Directive:
Please rewrite the entries starting with the line containing "Image resolution: width=1159" and going on through the line containing "click(x=556, y=16)", replacing "Firefox" with "browser" and leaving everything else unchanged.

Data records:
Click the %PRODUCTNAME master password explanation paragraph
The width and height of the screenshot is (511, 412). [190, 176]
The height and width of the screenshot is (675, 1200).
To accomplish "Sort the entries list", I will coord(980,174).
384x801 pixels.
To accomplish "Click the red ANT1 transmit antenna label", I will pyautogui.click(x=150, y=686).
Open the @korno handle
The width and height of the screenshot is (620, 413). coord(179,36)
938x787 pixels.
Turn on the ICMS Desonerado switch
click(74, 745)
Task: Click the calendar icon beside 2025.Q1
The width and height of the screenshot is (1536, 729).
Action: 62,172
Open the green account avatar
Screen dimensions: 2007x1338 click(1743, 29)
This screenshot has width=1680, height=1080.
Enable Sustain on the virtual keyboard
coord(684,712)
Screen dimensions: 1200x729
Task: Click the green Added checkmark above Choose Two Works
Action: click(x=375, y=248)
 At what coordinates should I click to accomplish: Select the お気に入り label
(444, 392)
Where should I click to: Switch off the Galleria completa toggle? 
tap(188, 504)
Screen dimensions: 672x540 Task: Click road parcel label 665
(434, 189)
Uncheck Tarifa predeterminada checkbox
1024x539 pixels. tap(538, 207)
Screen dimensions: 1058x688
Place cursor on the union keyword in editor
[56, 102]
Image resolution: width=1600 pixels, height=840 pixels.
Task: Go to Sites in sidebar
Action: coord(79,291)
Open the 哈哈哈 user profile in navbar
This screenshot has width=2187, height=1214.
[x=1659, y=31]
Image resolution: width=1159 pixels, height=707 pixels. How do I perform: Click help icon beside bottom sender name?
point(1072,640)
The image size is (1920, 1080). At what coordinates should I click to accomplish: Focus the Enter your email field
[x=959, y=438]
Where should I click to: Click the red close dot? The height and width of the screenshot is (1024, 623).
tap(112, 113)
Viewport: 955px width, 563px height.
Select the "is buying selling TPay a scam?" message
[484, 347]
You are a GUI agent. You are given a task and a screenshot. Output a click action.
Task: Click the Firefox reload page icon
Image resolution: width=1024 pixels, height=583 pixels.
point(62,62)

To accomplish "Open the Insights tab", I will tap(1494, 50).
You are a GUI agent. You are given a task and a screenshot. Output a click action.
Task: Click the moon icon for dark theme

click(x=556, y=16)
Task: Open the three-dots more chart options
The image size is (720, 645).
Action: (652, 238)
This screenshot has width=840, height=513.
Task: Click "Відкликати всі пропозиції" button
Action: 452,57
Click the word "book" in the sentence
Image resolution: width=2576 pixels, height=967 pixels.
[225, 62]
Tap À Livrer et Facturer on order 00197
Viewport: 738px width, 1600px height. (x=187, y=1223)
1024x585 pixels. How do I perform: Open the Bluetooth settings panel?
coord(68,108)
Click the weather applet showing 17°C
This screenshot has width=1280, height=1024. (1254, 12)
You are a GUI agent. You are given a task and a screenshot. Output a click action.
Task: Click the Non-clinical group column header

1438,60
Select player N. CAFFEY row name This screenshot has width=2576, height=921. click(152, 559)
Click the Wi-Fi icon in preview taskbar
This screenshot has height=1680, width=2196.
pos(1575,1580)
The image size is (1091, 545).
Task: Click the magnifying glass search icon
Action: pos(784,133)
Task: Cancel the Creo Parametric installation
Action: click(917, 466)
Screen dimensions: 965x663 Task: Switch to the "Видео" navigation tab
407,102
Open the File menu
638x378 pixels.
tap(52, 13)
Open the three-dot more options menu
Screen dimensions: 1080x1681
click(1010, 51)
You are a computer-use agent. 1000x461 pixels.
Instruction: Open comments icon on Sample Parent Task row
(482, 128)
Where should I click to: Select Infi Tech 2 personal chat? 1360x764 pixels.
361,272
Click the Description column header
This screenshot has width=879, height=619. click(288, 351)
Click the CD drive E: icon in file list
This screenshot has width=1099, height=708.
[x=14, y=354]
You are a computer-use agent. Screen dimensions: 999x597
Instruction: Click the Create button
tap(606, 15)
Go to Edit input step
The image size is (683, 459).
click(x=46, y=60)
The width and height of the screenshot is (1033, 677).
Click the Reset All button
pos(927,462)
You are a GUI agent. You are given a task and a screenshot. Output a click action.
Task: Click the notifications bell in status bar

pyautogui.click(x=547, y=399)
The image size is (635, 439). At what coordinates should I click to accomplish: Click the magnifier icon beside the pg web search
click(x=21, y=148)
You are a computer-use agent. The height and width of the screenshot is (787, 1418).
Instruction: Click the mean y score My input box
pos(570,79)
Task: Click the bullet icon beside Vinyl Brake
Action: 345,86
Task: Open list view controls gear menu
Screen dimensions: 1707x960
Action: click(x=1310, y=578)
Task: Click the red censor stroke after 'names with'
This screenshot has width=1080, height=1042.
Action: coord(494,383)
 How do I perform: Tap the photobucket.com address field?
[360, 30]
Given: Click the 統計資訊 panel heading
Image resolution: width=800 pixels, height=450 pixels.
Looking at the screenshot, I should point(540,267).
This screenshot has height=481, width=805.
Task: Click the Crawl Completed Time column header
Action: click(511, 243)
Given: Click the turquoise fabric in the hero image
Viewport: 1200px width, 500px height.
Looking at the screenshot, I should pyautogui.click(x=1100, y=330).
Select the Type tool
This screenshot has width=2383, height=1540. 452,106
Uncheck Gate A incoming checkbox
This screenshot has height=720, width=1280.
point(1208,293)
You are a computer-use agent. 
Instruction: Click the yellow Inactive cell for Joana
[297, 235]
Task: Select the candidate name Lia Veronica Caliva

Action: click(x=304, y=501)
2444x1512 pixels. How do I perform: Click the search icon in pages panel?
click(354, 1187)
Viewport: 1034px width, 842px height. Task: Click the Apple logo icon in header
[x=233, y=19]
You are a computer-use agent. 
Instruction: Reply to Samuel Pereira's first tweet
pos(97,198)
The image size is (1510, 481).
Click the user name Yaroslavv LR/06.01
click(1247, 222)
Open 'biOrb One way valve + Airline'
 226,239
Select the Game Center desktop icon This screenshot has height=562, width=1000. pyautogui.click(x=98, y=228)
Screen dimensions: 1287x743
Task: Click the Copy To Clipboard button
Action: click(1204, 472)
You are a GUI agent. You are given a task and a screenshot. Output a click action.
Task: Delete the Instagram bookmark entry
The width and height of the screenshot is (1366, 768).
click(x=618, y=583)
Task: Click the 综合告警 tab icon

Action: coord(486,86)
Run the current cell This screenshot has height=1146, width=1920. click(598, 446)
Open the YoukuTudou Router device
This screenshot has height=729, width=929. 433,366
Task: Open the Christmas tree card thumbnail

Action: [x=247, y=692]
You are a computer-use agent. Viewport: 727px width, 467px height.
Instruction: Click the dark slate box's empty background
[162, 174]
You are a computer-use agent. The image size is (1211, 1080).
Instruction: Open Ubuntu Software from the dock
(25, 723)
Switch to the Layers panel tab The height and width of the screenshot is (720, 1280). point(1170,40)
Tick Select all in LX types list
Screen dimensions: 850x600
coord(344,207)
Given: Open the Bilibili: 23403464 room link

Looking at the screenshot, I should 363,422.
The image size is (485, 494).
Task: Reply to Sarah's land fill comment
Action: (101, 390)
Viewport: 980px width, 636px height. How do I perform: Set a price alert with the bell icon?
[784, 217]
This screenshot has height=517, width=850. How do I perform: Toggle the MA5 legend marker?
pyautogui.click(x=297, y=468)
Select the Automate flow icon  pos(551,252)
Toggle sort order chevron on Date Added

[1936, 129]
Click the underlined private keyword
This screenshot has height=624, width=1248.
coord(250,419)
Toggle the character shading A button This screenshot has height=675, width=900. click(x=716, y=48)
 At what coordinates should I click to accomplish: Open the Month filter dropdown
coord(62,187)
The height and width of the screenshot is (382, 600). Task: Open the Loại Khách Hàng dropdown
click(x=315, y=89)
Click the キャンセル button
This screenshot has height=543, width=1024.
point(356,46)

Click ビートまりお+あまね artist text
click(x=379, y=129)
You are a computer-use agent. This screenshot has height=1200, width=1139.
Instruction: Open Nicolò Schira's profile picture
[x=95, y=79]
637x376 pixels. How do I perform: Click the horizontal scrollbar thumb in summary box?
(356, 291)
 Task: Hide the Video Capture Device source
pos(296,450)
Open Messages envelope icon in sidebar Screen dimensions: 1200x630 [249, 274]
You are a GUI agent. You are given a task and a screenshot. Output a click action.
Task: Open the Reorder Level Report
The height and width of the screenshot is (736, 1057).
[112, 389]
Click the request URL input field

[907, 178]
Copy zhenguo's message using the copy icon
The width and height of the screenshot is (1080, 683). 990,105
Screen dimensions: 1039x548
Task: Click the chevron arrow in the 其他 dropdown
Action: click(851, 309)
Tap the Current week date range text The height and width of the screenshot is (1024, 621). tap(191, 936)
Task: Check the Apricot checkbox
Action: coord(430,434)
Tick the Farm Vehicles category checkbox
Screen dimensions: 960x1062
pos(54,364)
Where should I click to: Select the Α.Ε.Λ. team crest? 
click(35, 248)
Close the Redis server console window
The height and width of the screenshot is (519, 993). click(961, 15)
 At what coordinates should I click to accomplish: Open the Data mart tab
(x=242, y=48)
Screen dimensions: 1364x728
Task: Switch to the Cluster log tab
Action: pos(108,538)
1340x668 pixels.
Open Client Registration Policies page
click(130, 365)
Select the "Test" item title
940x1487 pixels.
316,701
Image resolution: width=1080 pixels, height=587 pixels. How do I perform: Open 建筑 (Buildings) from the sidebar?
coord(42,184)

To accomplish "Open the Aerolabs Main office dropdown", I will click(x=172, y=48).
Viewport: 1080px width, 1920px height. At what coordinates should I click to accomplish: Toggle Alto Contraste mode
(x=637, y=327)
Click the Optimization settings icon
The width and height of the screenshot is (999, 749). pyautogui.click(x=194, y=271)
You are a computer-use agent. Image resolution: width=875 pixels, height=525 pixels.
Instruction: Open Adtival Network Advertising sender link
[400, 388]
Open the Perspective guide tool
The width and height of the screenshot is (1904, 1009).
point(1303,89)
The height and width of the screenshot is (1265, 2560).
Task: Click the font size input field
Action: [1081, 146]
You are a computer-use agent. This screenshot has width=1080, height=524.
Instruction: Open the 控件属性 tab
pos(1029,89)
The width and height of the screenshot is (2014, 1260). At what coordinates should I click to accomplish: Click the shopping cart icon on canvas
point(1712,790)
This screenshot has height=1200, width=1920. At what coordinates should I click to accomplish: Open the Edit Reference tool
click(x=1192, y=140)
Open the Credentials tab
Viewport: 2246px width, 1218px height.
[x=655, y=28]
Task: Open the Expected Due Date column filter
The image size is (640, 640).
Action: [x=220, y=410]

Complete response:
Image resolution: width=1159 pixels, height=707 pixels. How do I perform: Click help icon beside bottom sender name?
point(1072,640)
The image size is (1920, 1080). At what coordinates should I click to accomplish: Focus the Enter your email field
[x=959, y=438]
Where should I click to: Click the red close dot? The height and width of the screenshot is (1024, 623).
tap(112, 113)
Viewport: 955px width, 563px height.
Select the "is buying selling TPay a scam?" message
[484, 347]
You are a GUI agent. You are given a task and a screenshot. Output a click action.
Task: Click the browser reload page icon
Image resolution: width=1024 pixels, height=583 pixels.
point(62,62)

To accomplish "Open the Insights tab", I will tap(1494, 50).
You are a GUI agent. You are given a task and a screenshot. Output a click action.
Task: Click the moon icon for dark theme

click(x=556, y=16)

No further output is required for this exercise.